Even farther from the plot now, I will finally declare Dybek to be the Phil Spector of the literary world. His stories slam you in the face with a verbal wall of sound. They are heavily rendered and yet raw at the same time. And also like those Spector singles, their blunt perfection is wearying when digested consecutively. I’m not sure I can recommend taking this Paper Lantern collection on in one week’s time, even as the stories are unified and familial. Best to take a story in here and there over the course of a year, or maybe a lifetime.

(First rule of the SSMT blog: no revisions. It’s hard enough to read 300 stories a year, let alone toss a few paragraphs together about each one. Not to mention finding the author headshot in a Google image search. No, there’s no revisions. No editing. No looking back. That is why you just got blasted with the chaos of the last four paragraphs.)

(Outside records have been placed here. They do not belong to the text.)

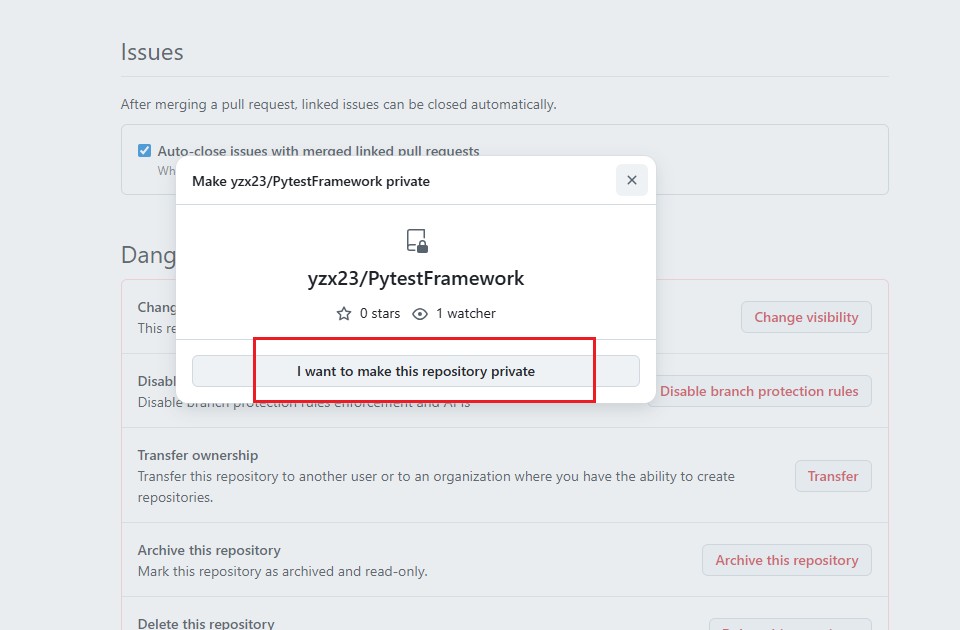Image resolution: width=960 pixels, height=630 pixels.
Task: Click the locked repository icon
Action: tap(417, 241)
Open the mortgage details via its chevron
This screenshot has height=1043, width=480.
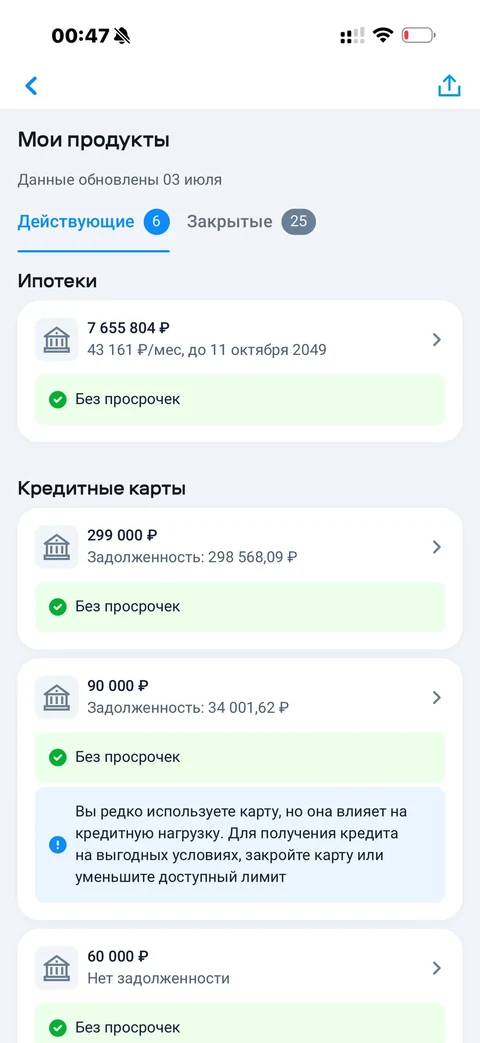pyautogui.click(x=437, y=340)
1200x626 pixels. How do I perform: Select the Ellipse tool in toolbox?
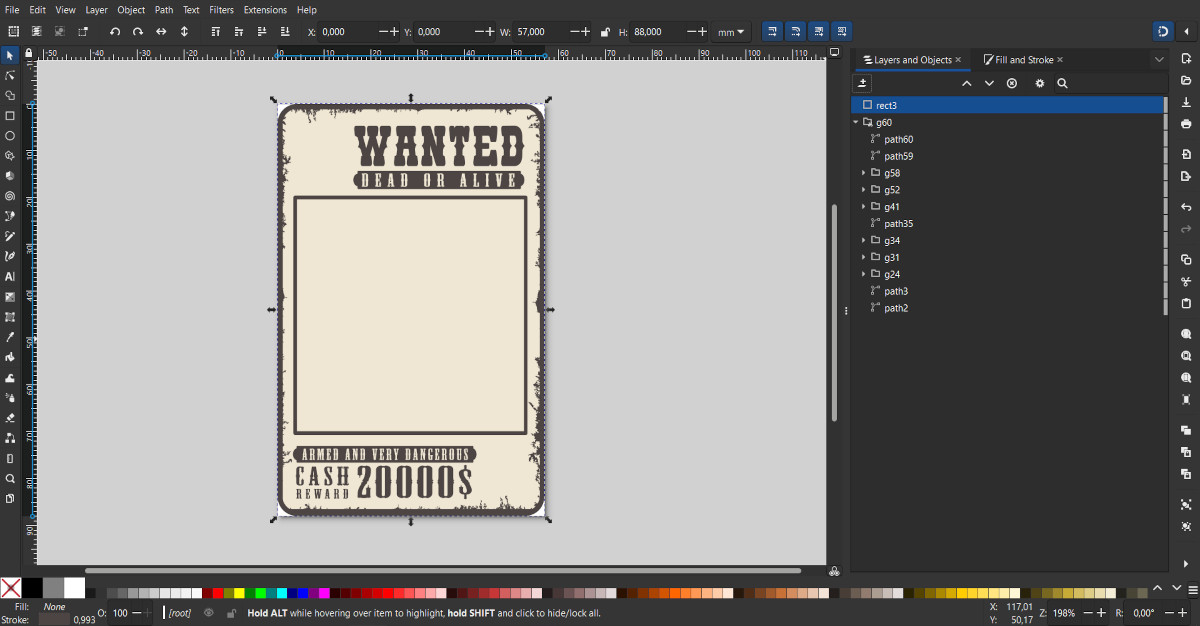click(10, 136)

Anyway, “Tosca” opens the collection and it’s vintage Dybek. It begins and ends with an elegant execution scene. It bounces back and forth between anecdote. Even by his own schizophrenic standards, this one is a particularly jumpy bean, flitting between memories, scenes and characters so fast it’s difficult to decide who the story wants to be about. I’m still not sure. I think it’s about art. I think it’s about pretension. I think it’s about emotional reality. I think I can’t believe I just typed the words “emotional reality.” These Dybek stories do strange things to you, man. I’m not even kidding. Let this post be evidence. It’s going to be a fun week. And that’s quite a trick on Dybek’s part.

The selection:

Ready!

Aim!

On command the firing squad aims at the man backed against a full-length mirror. The mirror once hung in a bedroom, but now it’s cracked and propped against a dumpster in an alley. The condemned man has refused the customary last cigarette but accepted as a hood the black slip that was carelessly tossed over a corner of the mirror’s frame. The slip still smells faintly of a familiar fragrance.

Through his rifle sight, each sweating, squinting soldier in the squad can see his own cracked reflection aiming back at him.